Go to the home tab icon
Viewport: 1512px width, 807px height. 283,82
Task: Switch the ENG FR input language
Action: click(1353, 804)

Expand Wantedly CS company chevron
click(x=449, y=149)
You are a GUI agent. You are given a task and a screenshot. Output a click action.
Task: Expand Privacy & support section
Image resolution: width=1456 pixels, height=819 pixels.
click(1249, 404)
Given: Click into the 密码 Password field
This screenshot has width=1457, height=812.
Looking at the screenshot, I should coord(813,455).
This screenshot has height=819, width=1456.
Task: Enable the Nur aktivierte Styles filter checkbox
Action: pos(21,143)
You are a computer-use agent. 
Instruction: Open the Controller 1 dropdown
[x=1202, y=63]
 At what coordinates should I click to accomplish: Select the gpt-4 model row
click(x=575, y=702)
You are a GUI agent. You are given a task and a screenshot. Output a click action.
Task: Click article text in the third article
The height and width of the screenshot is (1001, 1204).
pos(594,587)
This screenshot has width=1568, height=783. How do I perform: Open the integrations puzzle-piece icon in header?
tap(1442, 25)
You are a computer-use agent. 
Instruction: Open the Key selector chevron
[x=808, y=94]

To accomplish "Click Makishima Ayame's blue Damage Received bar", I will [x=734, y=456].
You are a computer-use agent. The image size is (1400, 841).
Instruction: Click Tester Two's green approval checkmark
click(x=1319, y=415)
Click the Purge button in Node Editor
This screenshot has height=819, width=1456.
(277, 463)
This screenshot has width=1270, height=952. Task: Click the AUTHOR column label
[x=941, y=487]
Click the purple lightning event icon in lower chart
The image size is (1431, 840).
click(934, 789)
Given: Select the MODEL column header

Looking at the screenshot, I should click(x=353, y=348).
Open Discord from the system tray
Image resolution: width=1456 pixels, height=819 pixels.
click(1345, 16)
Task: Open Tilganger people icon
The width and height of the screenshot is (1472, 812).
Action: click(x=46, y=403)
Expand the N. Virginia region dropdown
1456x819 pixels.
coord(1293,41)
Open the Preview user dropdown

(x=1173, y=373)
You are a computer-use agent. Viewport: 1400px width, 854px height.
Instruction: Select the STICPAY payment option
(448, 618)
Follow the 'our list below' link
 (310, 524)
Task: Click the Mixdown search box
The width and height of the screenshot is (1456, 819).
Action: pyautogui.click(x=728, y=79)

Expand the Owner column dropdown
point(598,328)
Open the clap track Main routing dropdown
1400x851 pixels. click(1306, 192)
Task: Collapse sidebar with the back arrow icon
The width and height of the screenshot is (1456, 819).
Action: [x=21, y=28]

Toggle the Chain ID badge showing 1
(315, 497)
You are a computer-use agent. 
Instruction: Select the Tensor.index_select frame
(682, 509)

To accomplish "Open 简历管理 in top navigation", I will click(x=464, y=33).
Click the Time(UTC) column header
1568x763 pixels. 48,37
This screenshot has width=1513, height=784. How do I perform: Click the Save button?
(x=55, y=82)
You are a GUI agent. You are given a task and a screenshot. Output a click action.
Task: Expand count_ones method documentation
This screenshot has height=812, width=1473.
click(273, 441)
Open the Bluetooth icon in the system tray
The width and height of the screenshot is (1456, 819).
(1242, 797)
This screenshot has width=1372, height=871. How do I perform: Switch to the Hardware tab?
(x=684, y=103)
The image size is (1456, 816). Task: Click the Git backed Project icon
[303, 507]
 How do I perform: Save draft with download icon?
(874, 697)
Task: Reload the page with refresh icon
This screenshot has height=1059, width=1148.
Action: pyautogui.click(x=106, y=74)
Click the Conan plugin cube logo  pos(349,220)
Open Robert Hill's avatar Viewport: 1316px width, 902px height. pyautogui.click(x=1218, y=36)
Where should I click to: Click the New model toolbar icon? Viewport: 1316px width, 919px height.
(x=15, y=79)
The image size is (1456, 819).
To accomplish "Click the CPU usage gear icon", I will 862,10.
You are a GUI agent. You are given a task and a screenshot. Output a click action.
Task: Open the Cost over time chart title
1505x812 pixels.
══════
## Activity:
I would like you to report every line in the listing above that contains "tray".

## Answer below:
Open Discord from the system tray
Open the Bluetooth icon in the system tray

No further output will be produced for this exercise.